(EXTRACTED DATA)
———

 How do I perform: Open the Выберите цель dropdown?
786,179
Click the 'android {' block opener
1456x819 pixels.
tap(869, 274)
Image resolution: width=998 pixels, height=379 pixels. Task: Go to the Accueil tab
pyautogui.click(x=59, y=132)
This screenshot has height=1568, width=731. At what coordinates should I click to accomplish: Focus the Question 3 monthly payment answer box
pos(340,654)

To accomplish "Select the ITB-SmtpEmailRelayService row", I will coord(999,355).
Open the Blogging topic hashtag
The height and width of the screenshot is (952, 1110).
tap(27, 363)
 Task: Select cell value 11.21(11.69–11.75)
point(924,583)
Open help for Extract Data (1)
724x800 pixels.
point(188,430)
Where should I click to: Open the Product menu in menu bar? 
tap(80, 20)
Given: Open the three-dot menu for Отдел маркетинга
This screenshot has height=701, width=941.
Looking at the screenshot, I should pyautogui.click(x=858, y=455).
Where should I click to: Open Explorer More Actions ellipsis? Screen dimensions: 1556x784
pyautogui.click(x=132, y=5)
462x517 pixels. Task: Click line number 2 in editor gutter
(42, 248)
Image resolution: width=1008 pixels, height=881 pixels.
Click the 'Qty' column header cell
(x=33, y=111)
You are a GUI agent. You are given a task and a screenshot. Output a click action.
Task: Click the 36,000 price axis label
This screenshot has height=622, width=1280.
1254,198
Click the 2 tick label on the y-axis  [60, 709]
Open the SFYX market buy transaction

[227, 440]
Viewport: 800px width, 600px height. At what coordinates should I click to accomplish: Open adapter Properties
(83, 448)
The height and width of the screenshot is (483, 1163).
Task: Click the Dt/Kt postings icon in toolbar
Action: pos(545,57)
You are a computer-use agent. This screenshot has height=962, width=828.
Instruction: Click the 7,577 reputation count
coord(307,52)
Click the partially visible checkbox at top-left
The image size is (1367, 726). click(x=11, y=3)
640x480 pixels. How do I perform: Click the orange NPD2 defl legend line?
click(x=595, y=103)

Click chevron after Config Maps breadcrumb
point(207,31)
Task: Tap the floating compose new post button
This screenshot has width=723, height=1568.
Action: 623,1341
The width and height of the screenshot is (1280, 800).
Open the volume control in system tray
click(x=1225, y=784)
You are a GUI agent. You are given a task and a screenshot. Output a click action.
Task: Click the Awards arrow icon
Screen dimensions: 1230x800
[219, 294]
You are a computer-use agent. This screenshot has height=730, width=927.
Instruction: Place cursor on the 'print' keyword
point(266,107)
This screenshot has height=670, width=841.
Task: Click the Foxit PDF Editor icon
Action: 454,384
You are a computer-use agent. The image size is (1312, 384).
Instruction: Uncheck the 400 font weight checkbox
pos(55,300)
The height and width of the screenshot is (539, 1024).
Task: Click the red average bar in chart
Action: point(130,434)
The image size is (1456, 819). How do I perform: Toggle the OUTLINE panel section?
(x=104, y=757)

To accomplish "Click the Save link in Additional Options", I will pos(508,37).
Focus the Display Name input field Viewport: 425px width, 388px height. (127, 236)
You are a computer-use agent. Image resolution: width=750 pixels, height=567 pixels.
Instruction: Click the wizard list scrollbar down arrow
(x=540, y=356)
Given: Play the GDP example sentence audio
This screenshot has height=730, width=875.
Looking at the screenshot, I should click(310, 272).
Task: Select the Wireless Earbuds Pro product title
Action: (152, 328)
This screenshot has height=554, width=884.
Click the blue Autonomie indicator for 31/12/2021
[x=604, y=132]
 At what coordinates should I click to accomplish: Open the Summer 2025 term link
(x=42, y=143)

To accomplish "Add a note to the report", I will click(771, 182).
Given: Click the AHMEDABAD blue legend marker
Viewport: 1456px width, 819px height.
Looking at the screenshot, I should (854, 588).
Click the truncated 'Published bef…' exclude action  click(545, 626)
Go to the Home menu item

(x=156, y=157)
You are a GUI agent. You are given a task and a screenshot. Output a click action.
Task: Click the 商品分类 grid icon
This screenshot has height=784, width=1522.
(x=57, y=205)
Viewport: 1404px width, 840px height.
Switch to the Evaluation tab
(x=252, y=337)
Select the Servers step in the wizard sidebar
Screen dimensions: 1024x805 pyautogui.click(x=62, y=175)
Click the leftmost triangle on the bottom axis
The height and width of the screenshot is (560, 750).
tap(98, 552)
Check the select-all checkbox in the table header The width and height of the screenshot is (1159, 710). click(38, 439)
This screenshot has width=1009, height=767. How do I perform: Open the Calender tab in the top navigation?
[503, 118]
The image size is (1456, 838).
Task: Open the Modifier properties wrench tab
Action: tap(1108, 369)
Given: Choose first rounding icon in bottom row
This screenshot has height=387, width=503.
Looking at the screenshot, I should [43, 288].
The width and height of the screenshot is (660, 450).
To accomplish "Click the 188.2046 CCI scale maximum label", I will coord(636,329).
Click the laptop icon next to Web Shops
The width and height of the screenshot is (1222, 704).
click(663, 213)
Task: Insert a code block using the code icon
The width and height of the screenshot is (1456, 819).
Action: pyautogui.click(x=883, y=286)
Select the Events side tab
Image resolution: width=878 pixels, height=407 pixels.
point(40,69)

———

(INSTRUCTIONS TO FOLLOW) Copy out all of the data above, putting "overflow menu" everywhere "three-dot menu" occurs and changing nothing else.

(RESULT FOR THIS EXERCISE)
 How do I perform: Open the Выберите цель dropdown?
786,179
Click the 'android {' block opener
1456x819 pixels.
tap(869, 274)
Image resolution: width=998 pixels, height=379 pixels. Task: Go to the Accueil tab
pyautogui.click(x=59, y=132)
This screenshot has height=1568, width=731. At what coordinates should I click to accomplish: Focus the Question 3 monthly payment answer box
pos(340,654)

To accomplish "Select the ITB-SmtpEmailRelayService row", I will coord(999,355).
Open the Blogging topic hashtag
The height and width of the screenshot is (952, 1110).
tap(27, 363)
 Task: Select cell value 11.21(11.69–11.75)
point(924,583)
Open help for Extract Data (1)
724x800 pixels.
point(188,430)
Where should I click to: Open the Product menu in menu bar? 
tap(80, 20)
Given: Open the overflow menu for Отдел маркетинга
This screenshot has height=701, width=941.
Looking at the screenshot, I should pyautogui.click(x=858, y=455).
Where should I click to: Open Explorer More Actions ellipsis? Screen dimensions: 1556x784
pyautogui.click(x=132, y=5)
462x517 pixels. Task: Click line number 2 in editor gutter
(42, 248)
Image resolution: width=1008 pixels, height=881 pixels.
Click the 'Qty' column header cell
(x=33, y=111)
You are a GUI agent. You are given a task and a screenshot. Output a click action.
Task: Click the 36,000 price axis label
This screenshot has height=622, width=1280.
1254,198
Click the 2 tick label on the y-axis  [60, 709]
Open the SFYX market buy transaction

[227, 440]
Viewport: 800px width, 600px height. At what coordinates should I click to accomplish: Open adapter Properties
(83, 448)
The height and width of the screenshot is (483, 1163).
Task: Click the Dt/Kt postings icon in toolbar
Action: pos(545,57)
You are a computer-use agent. This screenshot has height=962, width=828.
Instruction: Click the 7,577 reputation count
coord(307,52)
Click the partially visible checkbox at top-left
The image size is (1367, 726). click(x=11, y=3)
640x480 pixels. How do I perform: Click the orange NPD2 defl legend line?
click(x=595, y=103)

Click chevron after Config Maps breadcrumb
point(207,31)
Task: Tap the floating compose new post button
This screenshot has width=723, height=1568.
Action: 623,1341
The width and height of the screenshot is (1280, 800).
Open the volume control in system tray
click(x=1225, y=784)
You are a GUI agent. You are given a task and a screenshot. Output a click action.
Task: Click the Awards arrow icon
Screen dimensions: 1230x800
[219, 294]
You are a computer-use agent. This screenshot has height=730, width=927.
Instruction: Place cursor on the 'print' keyword
point(266,107)
This screenshot has height=670, width=841.
Task: Click the Foxit PDF Editor icon
Action: 454,384
You are a computer-use agent. The image size is (1312, 384).
Instruction: Uncheck the 400 font weight checkbox
pos(55,300)
The height and width of the screenshot is (539, 1024).
Task: Click the red average bar in chart
Action: point(130,434)
The image size is (1456, 819). How do I perform: Toggle the OUTLINE panel section?
(x=104, y=757)

To accomplish "Click the Save link in Additional Options", I will pos(508,37).
Focus the Display Name input field Viewport: 425px width, 388px height. (127, 236)
You are a computer-use agent. Image resolution: width=750 pixels, height=567 pixels.
Instruction: Click the wizard list scrollbar down arrow
(x=540, y=356)
Given: Play the GDP example sentence audio
This screenshot has height=730, width=875.
Looking at the screenshot, I should click(310, 272).
Task: Select the Wireless Earbuds Pro product title
Action: (152, 328)
This screenshot has height=554, width=884.
Click the blue Autonomie indicator for 31/12/2021
[x=604, y=132]
 At what coordinates should I click to accomplish: Open the Summer 2025 term link
(x=42, y=143)

To accomplish "Add a note to the report", I will click(771, 182).
Given: Click the AHMEDABAD blue legend marker
Viewport: 1456px width, 819px height.
Looking at the screenshot, I should (854, 588).
Click the truncated 'Published bef…' exclude action  click(545, 626)
Go to the Home menu item

(x=156, y=157)
You are a GUI agent. You are given a task and a screenshot. Output a click action.
Task: Click the 商品分类 grid icon
This screenshot has height=784, width=1522.
(x=57, y=205)
Viewport: 1404px width, 840px height.
Switch to the Evaluation tab
(x=252, y=337)
Select the Servers step in the wizard sidebar
Screen dimensions: 1024x805 pyautogui.click(x=62, y=175)
Click the leftmost triangle on the bottom axis
The height and width of the screenshot is (560, 750).
tap(98, 552)
Check the select-all checkbox in the table header The width and height of the screenshot is (1159, 710). click(38, 439)
This screenshot has width=1009, height=767. How do I perform: Open the Calender tab in the top navigation?
[503, 118]
The image size is (1456, 838).
Task: Open the Modifier properties wrench tab
Action: tap(1108, 369)
Given: Choose first rounding icon in bottom row
This screenshot has height=387, width=503.
Looking at the screenshot, I should [43, 288].
The width and height of the screenshot is (660, 450).
To accomplish "Click the 188.2046 CCI scale maximum label", I will coord(636,329).
Click the laptop icon next to Web Shops
The width and height of the screenshot is (1222, 704).
click(663, 213)
Task: Insert a code block using the code icon
The width and height of the screenshot is (1456, 819).
Action: pyautogui.click(x=883, y=286)
Select the Events side tab
Image resolution: width=878 pixels, height=407 pixels.
point(40,69)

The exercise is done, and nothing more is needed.